Will Tala appear in other Star Wars shows and spin-offs?
Since Varma is still close with her old Game of Thrones co-star Pascal, now universally adored for his depiction of bounty hunter-turned-father figure Mando in The Mandalorian, I ask if she’d be willing to bring Tala along for a cameo—or even a supporting role—in the show’s upcoming season 3.
“Oh my God,” Varma says, laughing. “Oh, you know what? I’d work with anyone who’s a talented, lovely person who I worked with before, but yes. Yes, I would. Of course I would. You want to work with the people you love and you respect and who you have enjoyed working with.”
In other words: There’s always hope.
What was premiere night like?
Ahead of Obi-Wan Kenobi’s first two episodes dropping on Disney+ last week, the actors attended a surprise premiere event at Star Wars Celebration, a fan convention hosted in Anaheim, California. Varma attended in a beige Roksanda suit cut with a neon green sash and black-and-brown boots—a clever nod to her Imperial uniform and an action-ready red-carpet look. (“It’s always a bonus to have a shoe you can run in,” Varma jokes in a follow-up interview over email.) Dreamed up by British stylist Rose Forde, the look was accented by makeup from artist Lilly Keys and hair by Sera Sloane.

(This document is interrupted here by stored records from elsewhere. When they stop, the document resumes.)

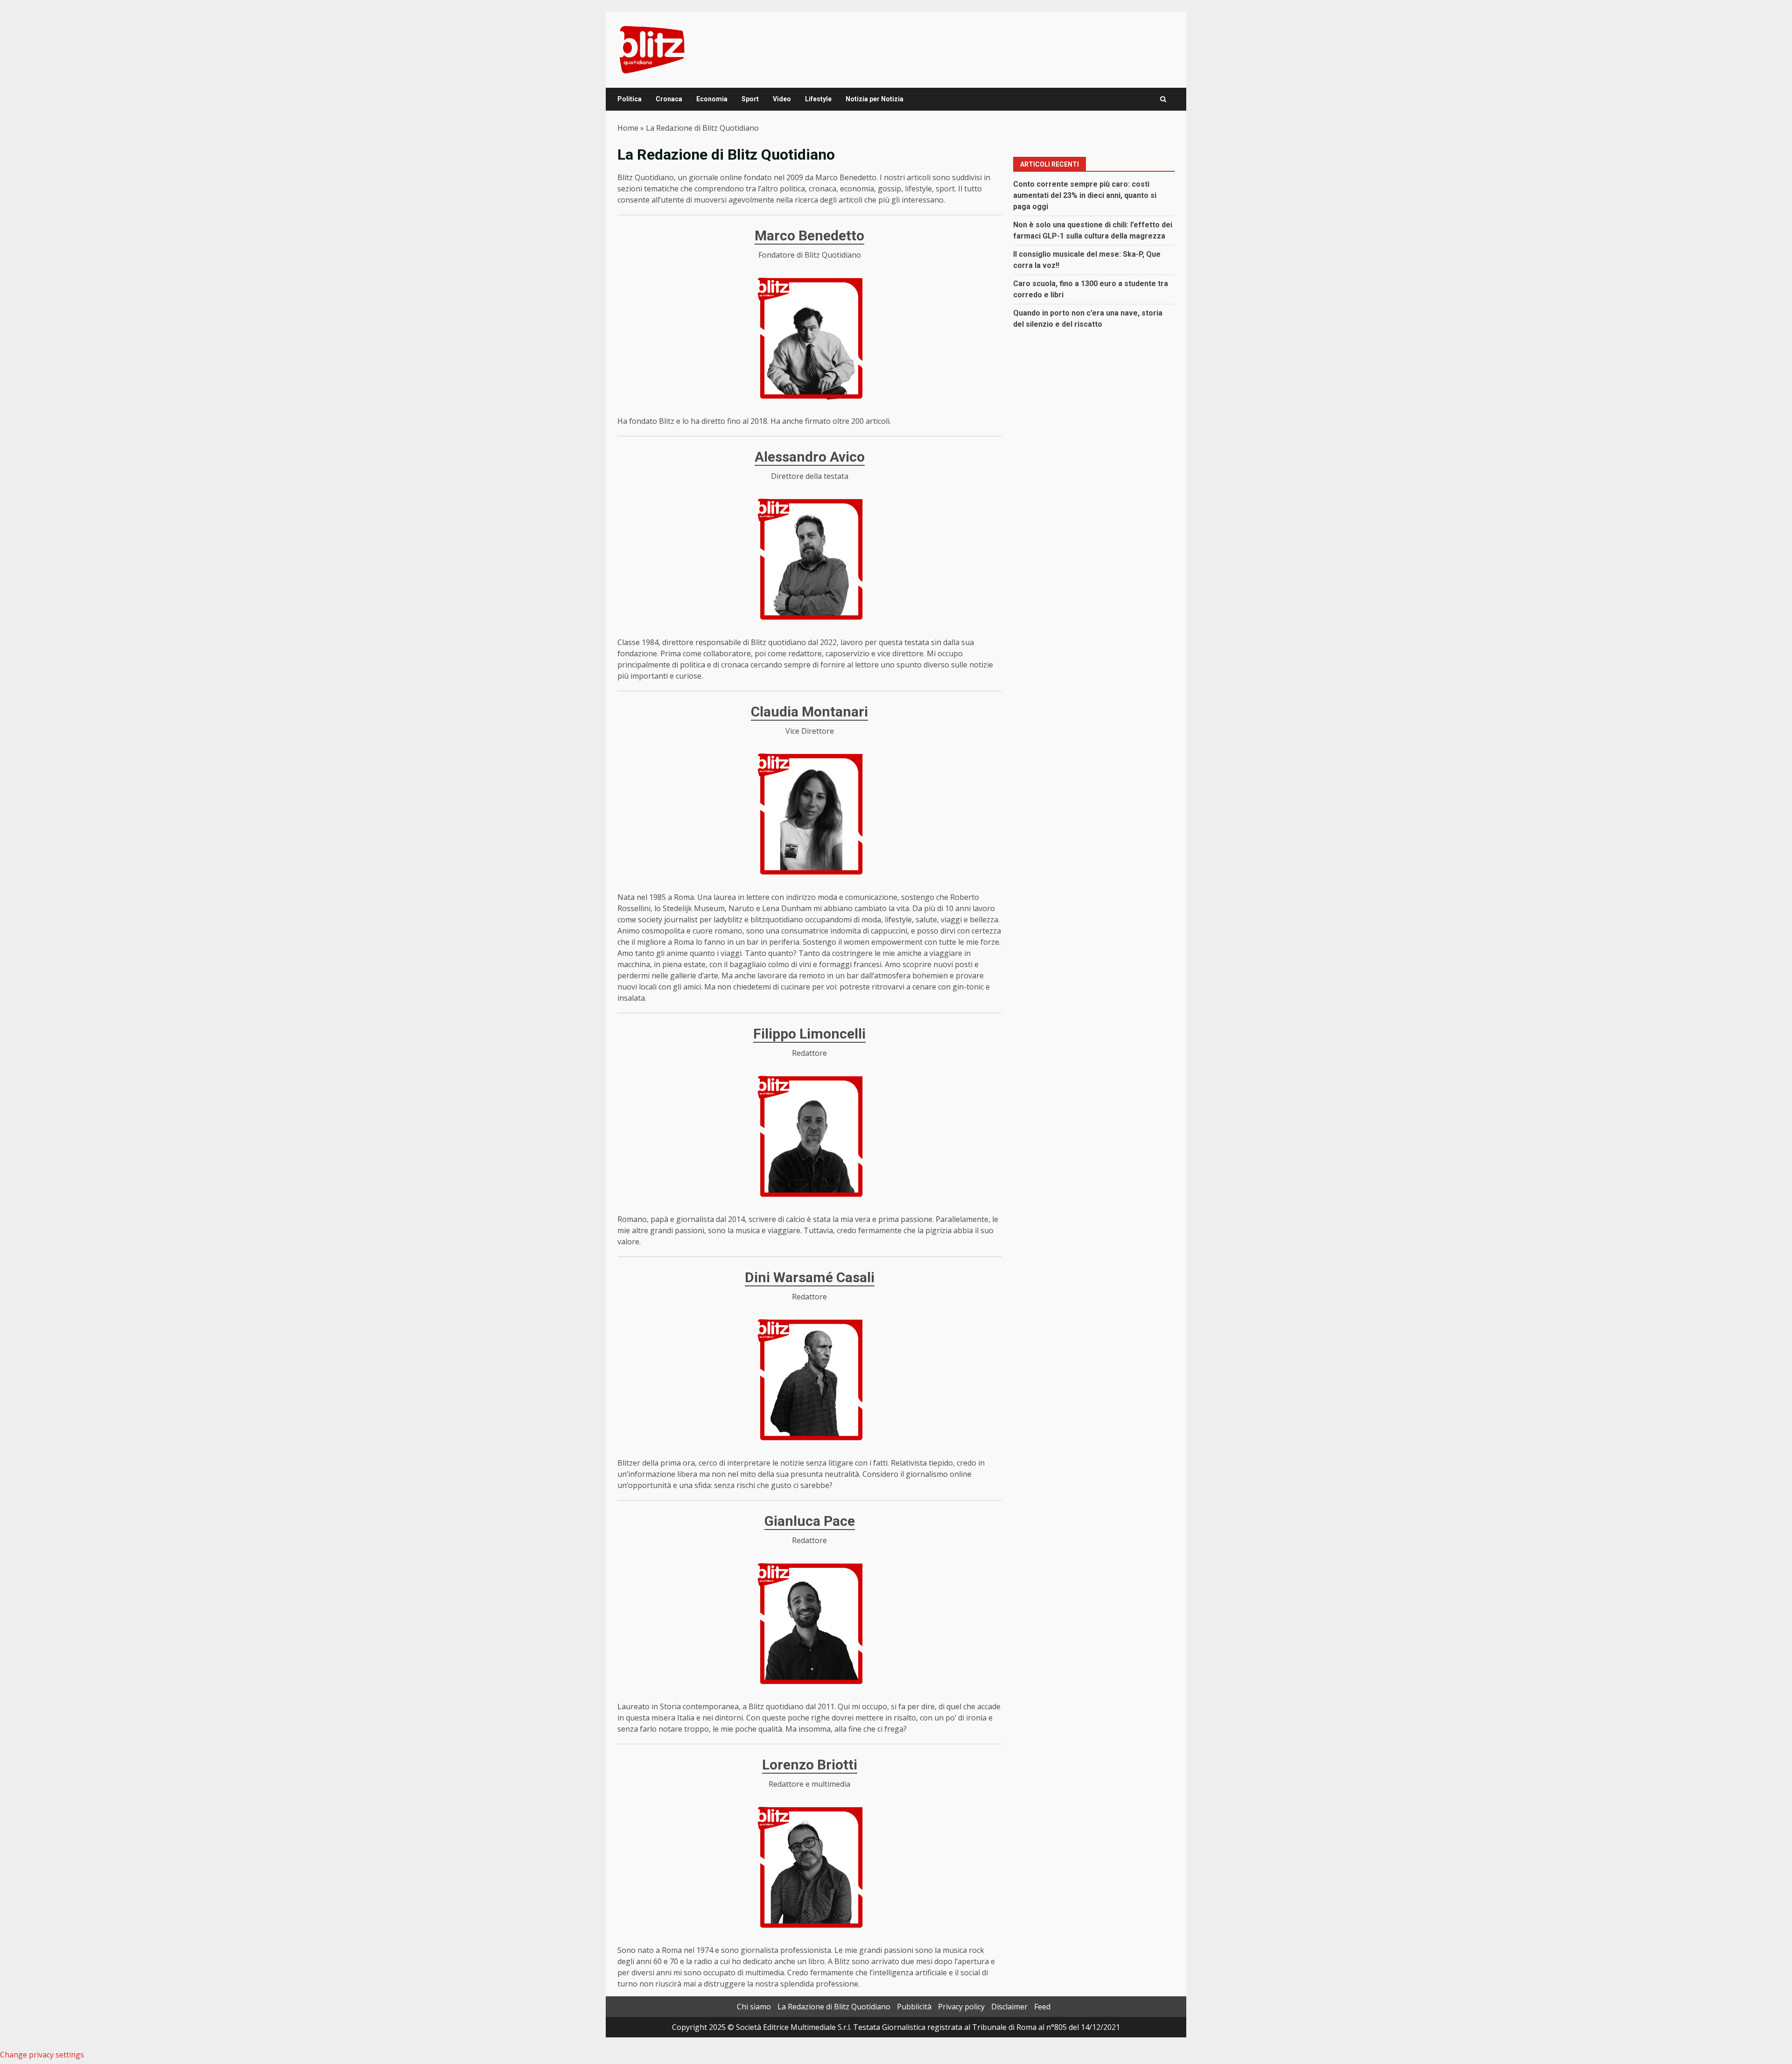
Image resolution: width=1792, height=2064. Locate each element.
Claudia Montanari (809, 711)
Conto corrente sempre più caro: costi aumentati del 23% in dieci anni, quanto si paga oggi (1084, 195)
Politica (629, 99)
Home (627, 128)
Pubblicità (914, 2006)
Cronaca (669, 99)
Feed (1042, 2006)
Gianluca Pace (809, 1521)
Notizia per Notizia (874, 99)
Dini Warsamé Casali (810, 1277)
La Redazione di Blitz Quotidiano (833, 2006)
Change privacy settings (42, 2055)
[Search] (1163, 99)
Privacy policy (961, 2006)
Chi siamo (754, 2006)
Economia (712, 99)
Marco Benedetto (809, 235)
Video (782, 99)
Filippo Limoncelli (809, 1033)
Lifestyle (818, 99)
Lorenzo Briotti (809, 1764)
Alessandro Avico (810, 457)
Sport (750, 99)
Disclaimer (1009, 2006)
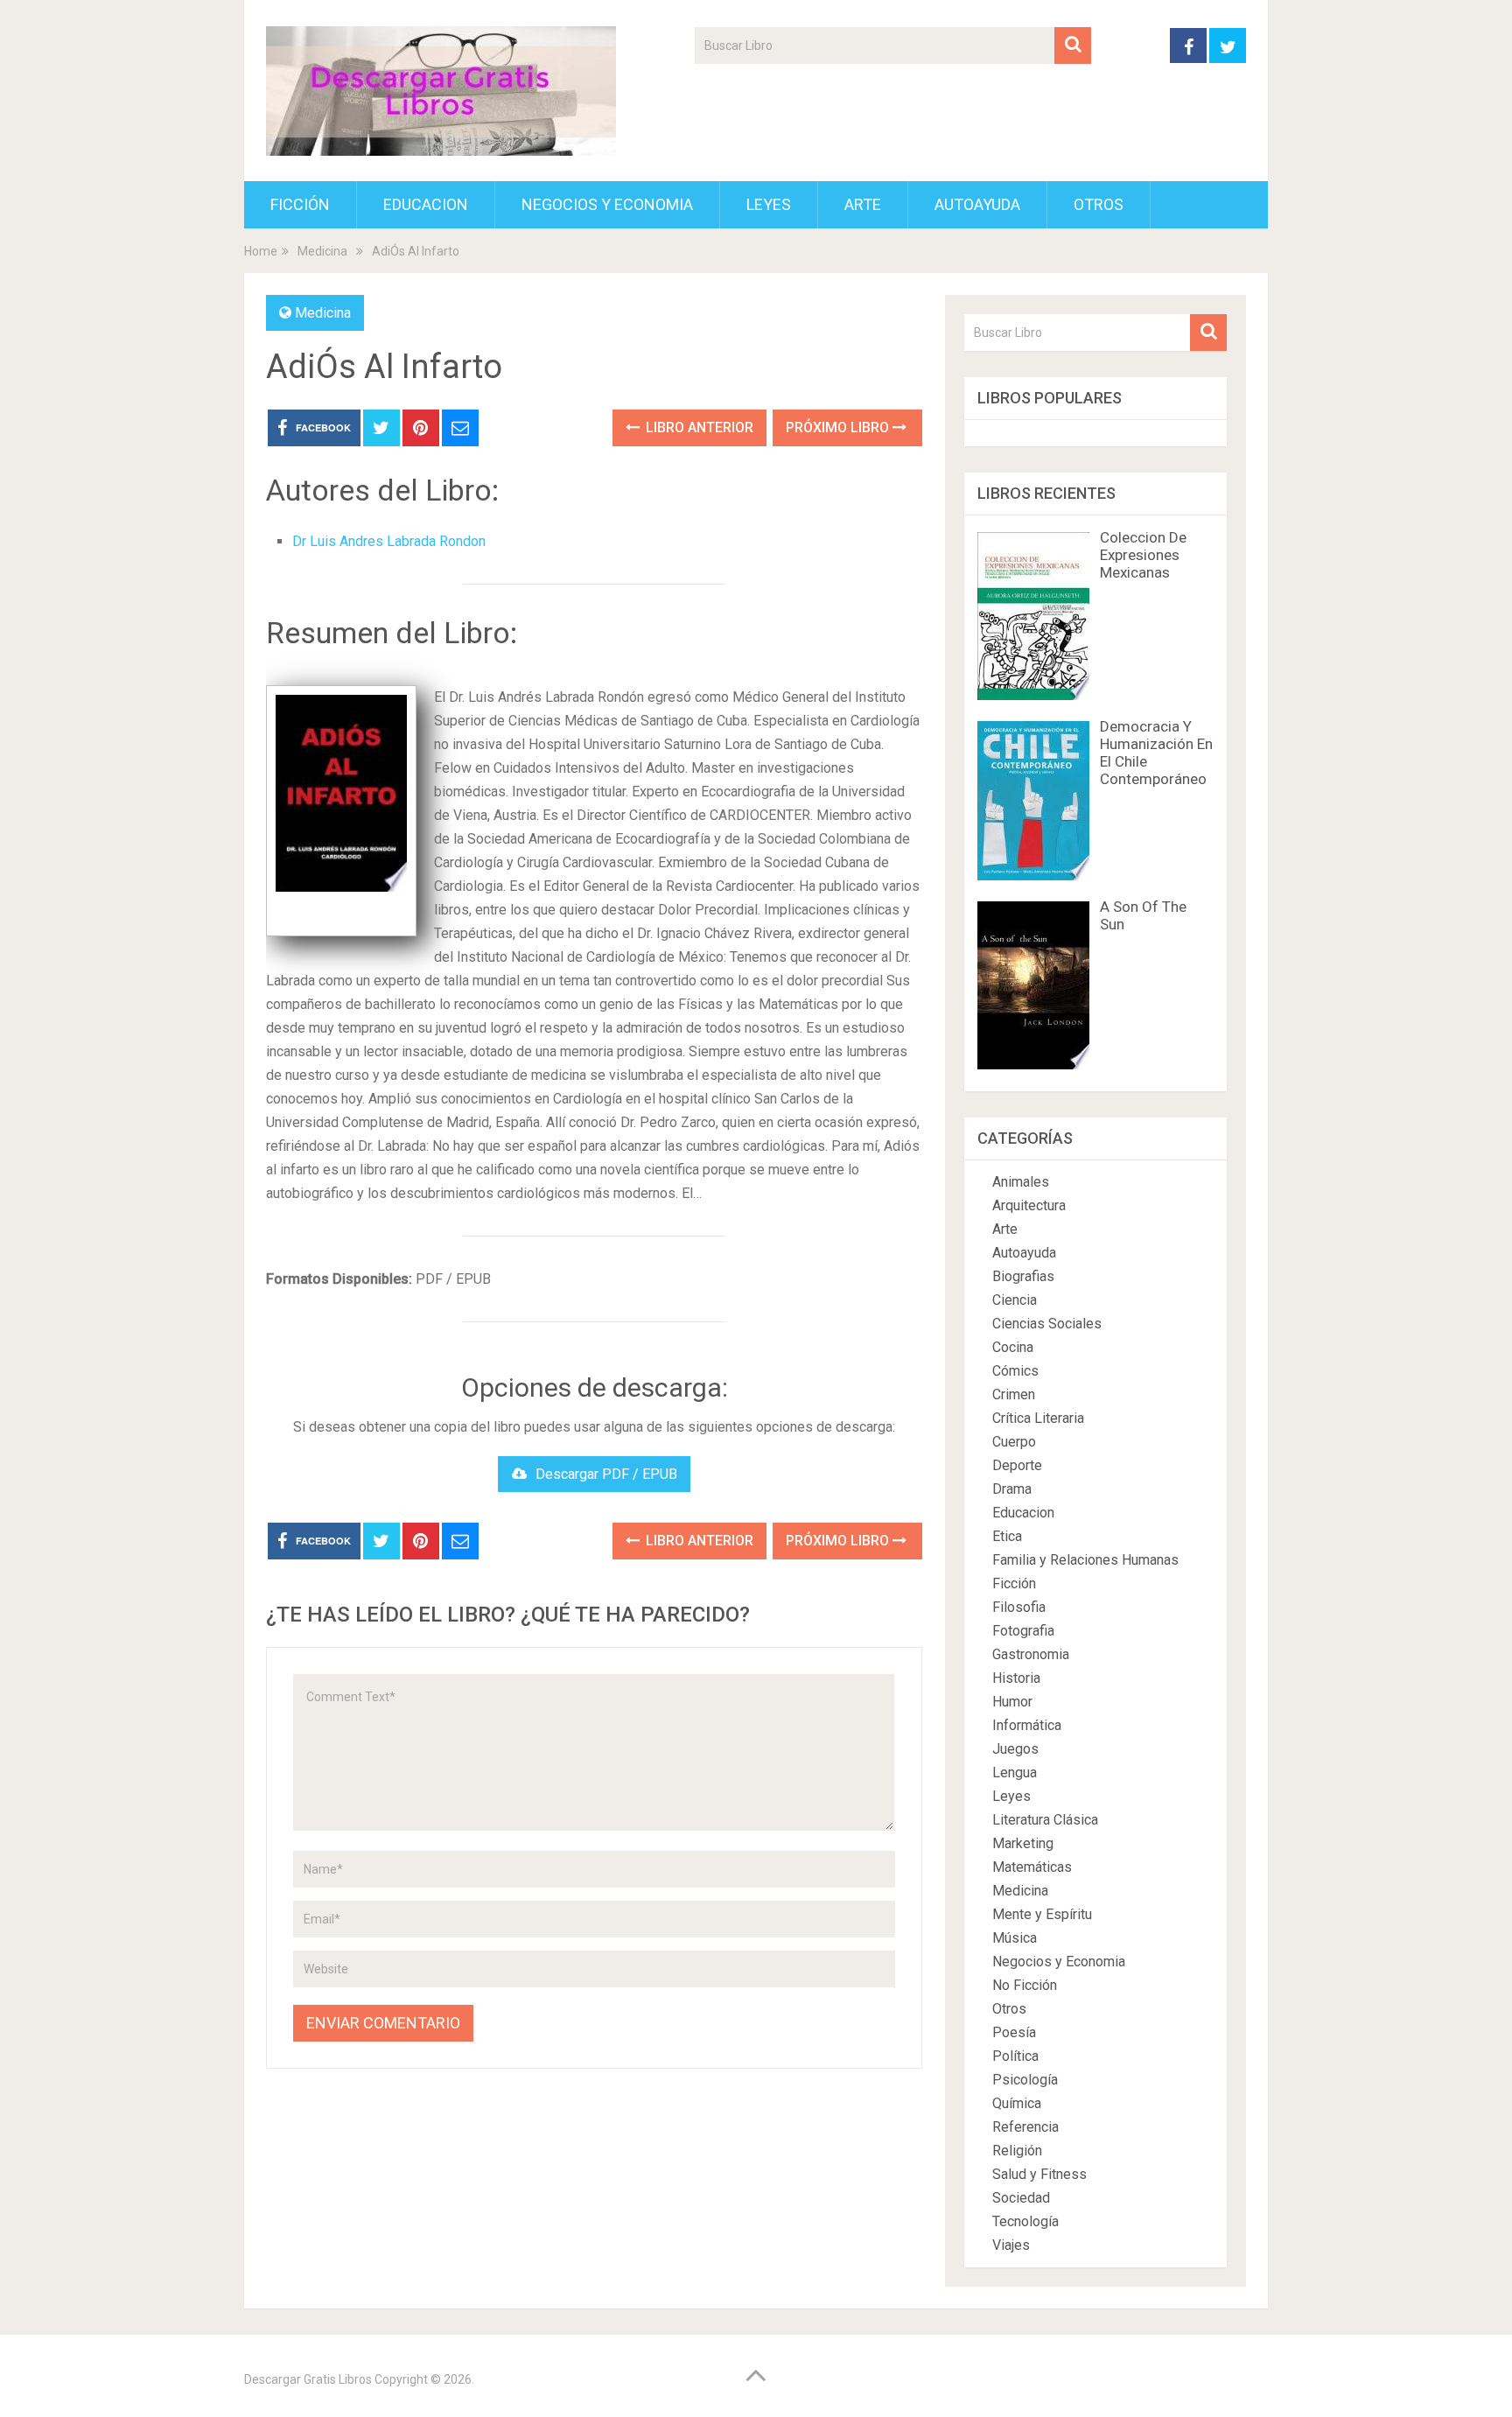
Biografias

To Varma, the night represented her first real step into the Star Wars fandom—one that, for better or worse, has earned a reputation for passion. “It’s really cool to be part of something that loves its fan base—and includes its fan base,” she says. “It shows trust and love and it’s paying back for the loyalty, I think.”
In the meantime, she’s got a bevy of other characters lined up to explore: She’s in the upcoming star-studded Apple TV project Extrapolations alongside Meryl Streep, Gemma Chan, Kit Harington, Marion Cotillard, Tobey Maguire, Ed Norton, Forest Whitaker, and more; she’s rehearsing for a West End production of Anton Chekhov’s The Seagull with her Game of Thrones co-star Emilia Clarke; and she just wrapped the Netflix erotic thriller series Damage. All three are vastly different projects, and Obi-Wan Kenobi’s sci-fi extravaganza is a fourth. Is juggling such wildly different stories a dissonant act? Not exactly, Varma explains. It’s part of playing humans who are…y’know, human.
“I want to have the courage to fail,” she says. “And try characters out that, you know what? It didn’t quite work. The problem is, there’s so much type casting that goes on. I think as human beings, we are very emotionally complex. So why are we always playing the same, kind of, three notes?” She adds, “I’m excited about getting older. I think there’s less pressure in having to be beautiful. And I think the older you get, the more experiences you’ve had, therefore the more colors you have in your palette. And I want to use them more.”